O sintoma mais característico dos pacientes com COVID-19 é o desconforto respiratório. Casos mais graves, quando pacientes não conseguem respirar espontaneamente, há necessidade de terapia intensiva. Alguns pacientes com COVID-19 apresentaram sinais neurológicos, como dor de cabeça, náusea e vômito. Evidências crescentes mostram que os coronavírus nem sempre estão confinados ao trato respiratório e que também podem invadir o sistema nervoso central, induzindo doenças neurológicas.

Em Detroit, Michigan – Hospital Henry Ford, foi relatado um caso de encefalopatia hemorrágica necrosante aguda (ANE) associada ao COVID-19. Uma mulher de 58 anos com histórico de 3 dias de febre, tosse e dores musculares (sintomas consistentes com diagnóstico de COVID-19) apresentou sinais de confusão mental, letargia e desorientação. Os exames apontaram negativo para influenza e, positivo para SARS-CoV2 (vírus que causa o COVID-19). Mais tarde, a paciente foi submetida à ressonância magnética do cérebro, a qual apontou aumento na borda hemorrágica nos tálamos bilaterais, lobos temporais mediais e regiões subinsulares, sendo diagnosticada com encefalopatia necrosante hemorrágica aguda (ANE), complicação rara associada a uma ‘cascata de citocinas’ intracranianas.

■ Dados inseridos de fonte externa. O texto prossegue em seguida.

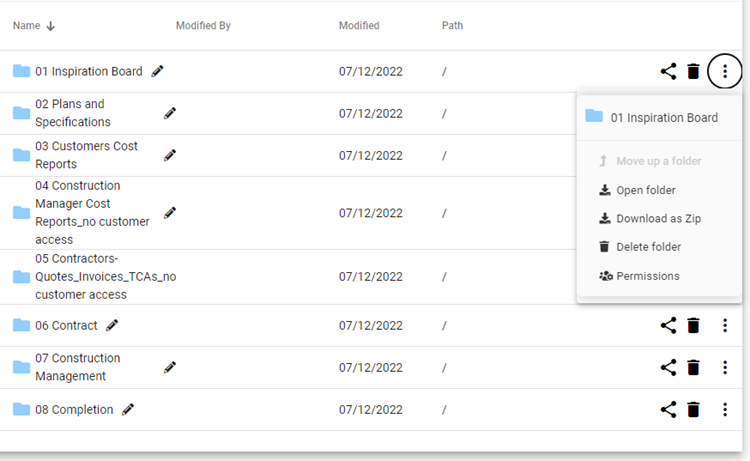Click edit pencil for 03 Customers Cost Reports
Viewport: 750px width, 461px height.
point(170,155)
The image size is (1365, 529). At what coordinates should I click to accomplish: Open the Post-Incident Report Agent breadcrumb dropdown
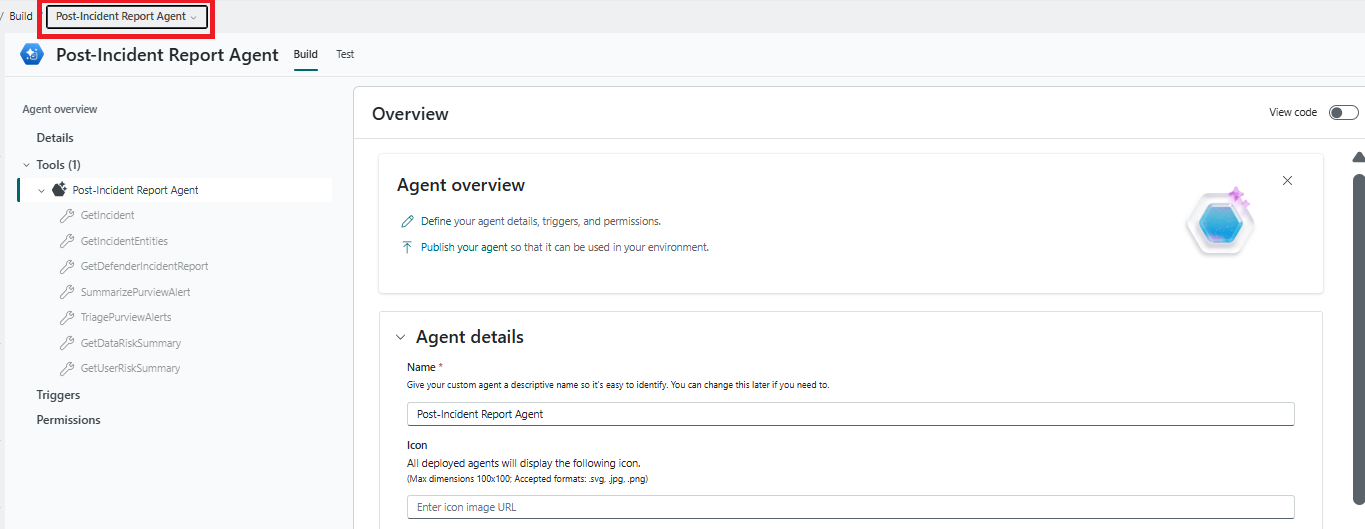pos(127,17)
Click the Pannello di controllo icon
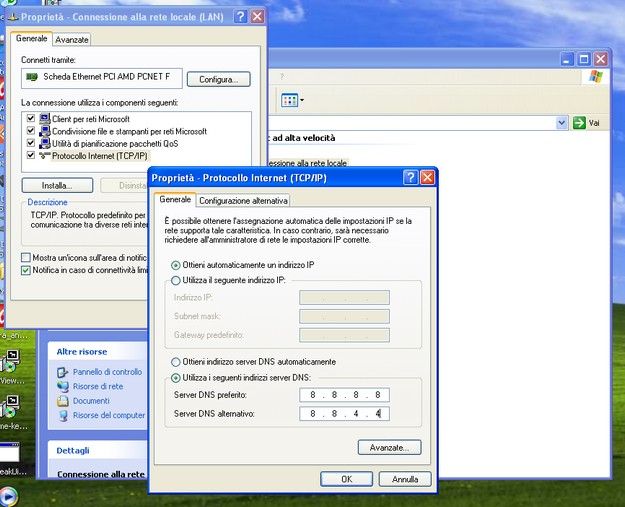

Recente relatório publicado na revista Lancet sugeriu que um subgrupo de pacientes com COVID-19 grave poderia apresentar essa ‘cascata de citocinas’. As citocinas são um grupo de proteínas, peptídeos ou glicoproteínas secretadas por células específicas do sistema imunológico e que tem a função de transmitir sinais de uma célula para outra, alterando o comportamento celular de várias maneiras, de forma a regular a resposta imune do corpo a uma ameaça em potencial – que pode ser um patógeno, como vírus, bactéria ou parasita ou toxina.

Apesar dos resultados, por se tratar de um único caso, acreditamos que ainda é prematuro dizer que a ANE foi causada pela infecção por COVID-19.

Na China, uma equipe médica do Hospital Ditan de Beijing, afiliado à Universidade Médica da Capital conduziu o seqüenciamento genético das amostras de líquido cefalorraquidiano de um paciente do sexo masculino diagnosticando com a doença do novo coronavírus (COVID-19). O paciente apresentava, cujo líquido cefalorraquidiano tinha o vírus apresentava encefalite, uma inflamação do cérebro. Os resultados das análises indicam que o COVID-19 pode causar danos ao sistema nervoso central. O paciente quando internado na unidade de terapia intensiva (UTI) apresentou sintomas associados à diminuição da consciência, embora não houvesse sinais anormais nas imagens de tomografia computadorizada (TC). Tais sintomas neurológicos desapareceram gradualmente após o tratamento da encefalite viral.

Dessa forma, é importante observar que pacientes que apresentem distúrbios neurológicos, especialmente acometimento de consciência, a equipe médica deve investigar a possibilidade de infecções do sistema nervoso e realizar os testes de líquido cefalorraquidiano oportunamente, para evitar atrasos de diagnóstico e reduzir a taxa de mortalidade de pacientes críticos.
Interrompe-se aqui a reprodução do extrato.